Load Data to Target Systems
Once transformed, data will be moved into target systems. In our example, this includes hosting the data in Hadoop via a SQL-like interface such as Hive or Impala. Additionally, you can export processed data into other data warehouse for further analysis. You can use the Sqoop export to transfer the data back to OLTP data warehouse systems. You can use sqoop to build Hadoop data warehouse ETL process with help of shell or Python scripting.
Additionally, you can access the data directly from the HDFS schema using various analytical tools such as BI, analytics, or visualisation tools.
Hadoop Data Warehouse Advantages
Hadoop can help to overcome some of challenges that traditional data warehouse systems are facing now:
- It can process the large volume and complex data. It can complete the ETL processing within required time constraints.

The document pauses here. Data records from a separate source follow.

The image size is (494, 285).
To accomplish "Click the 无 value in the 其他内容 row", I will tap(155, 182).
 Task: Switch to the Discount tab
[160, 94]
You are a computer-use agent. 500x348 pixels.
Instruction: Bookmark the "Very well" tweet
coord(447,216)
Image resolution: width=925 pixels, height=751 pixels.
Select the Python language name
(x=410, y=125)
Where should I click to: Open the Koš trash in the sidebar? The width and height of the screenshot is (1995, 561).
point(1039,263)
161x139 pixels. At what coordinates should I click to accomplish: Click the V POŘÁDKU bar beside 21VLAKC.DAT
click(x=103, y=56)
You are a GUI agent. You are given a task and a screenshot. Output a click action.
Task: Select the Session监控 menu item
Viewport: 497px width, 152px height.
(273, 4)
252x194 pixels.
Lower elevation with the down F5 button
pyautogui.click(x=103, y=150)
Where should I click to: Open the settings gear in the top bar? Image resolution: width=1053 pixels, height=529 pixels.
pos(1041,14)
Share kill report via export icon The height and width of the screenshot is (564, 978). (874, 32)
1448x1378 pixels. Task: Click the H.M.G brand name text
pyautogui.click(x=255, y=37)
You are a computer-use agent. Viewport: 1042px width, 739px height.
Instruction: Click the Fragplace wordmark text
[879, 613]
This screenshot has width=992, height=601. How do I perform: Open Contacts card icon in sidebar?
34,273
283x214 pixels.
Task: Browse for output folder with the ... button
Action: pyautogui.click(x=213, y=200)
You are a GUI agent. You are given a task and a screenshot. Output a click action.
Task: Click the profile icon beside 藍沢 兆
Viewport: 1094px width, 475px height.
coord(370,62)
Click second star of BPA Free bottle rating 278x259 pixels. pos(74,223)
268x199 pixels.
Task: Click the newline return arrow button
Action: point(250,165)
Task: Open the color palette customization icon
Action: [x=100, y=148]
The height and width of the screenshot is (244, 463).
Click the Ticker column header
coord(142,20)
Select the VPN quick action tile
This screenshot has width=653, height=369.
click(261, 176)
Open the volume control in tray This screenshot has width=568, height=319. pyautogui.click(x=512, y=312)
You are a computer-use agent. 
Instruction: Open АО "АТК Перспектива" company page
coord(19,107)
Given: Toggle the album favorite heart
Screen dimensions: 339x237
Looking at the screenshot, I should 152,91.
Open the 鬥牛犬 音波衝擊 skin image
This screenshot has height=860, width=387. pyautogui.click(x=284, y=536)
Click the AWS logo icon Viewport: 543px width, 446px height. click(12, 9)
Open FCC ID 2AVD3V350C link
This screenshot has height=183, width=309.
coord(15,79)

- Hadoop can process the large volume and complex data. Its distributed workload system can reduce the excessive load on the systems.
- Hadoop is flexible
- It is cheap compared to traditional data warehouse systems.
Hadoop Data Warehouse Challenges
There are few Hadoop data warehouse challenges:
- If you put data on Hadoop ecosystem that can provide an access to potentially valuable data that might otherwise never be available in traditional data warehouse ecosystem.
- Flexibility of Hadoop allows for evolving schemas and handling semi-structured and unstructured data, which enables fast turnaround time when changes to downstream reports or schemas happen.
- Using Hadoop as an online archive can free up valuable space and resources in the data warehouse, and avoid the need for expensive scaling of the data warehouse architecture.
Where you can build Hadoop Data Warehouse?
You can build Hadoop Data warehouse in Hive or Impala. Being MPP, Impala gives you better performance compared to Hive.